## Exercise prompt
Transcribe the listing below only from the line with "For every named target in this 474×2576" up to and including the line with "Aloof/Mattos Report: March, 2020".

## Records
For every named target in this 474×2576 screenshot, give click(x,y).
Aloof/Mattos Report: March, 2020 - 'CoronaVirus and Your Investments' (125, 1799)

--

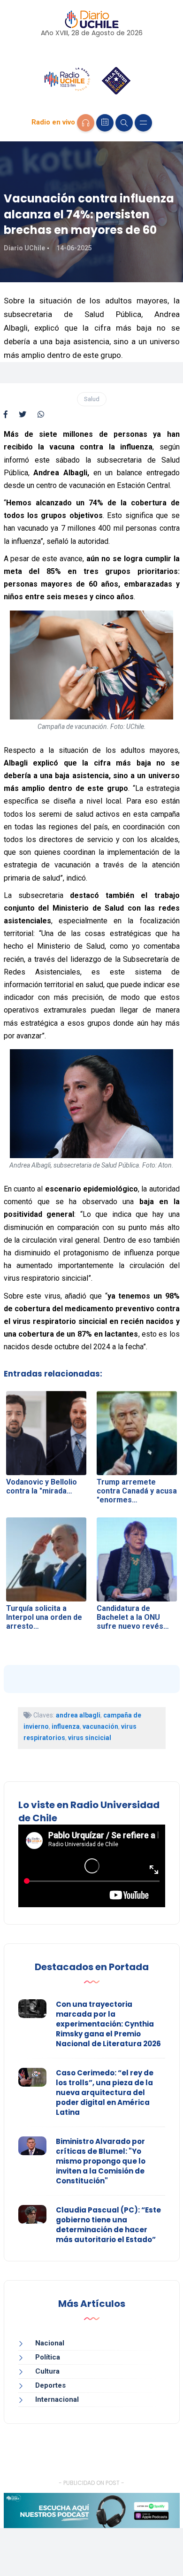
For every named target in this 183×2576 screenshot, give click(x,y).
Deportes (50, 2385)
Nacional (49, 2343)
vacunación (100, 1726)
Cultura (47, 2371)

## Response for this exercise
For every named target in this 474×2576 screenshot, give click(x,y).
Aloof/Mattos Report: March, 2020 - 'CoronaVirus and Your Investments' (125, 1799)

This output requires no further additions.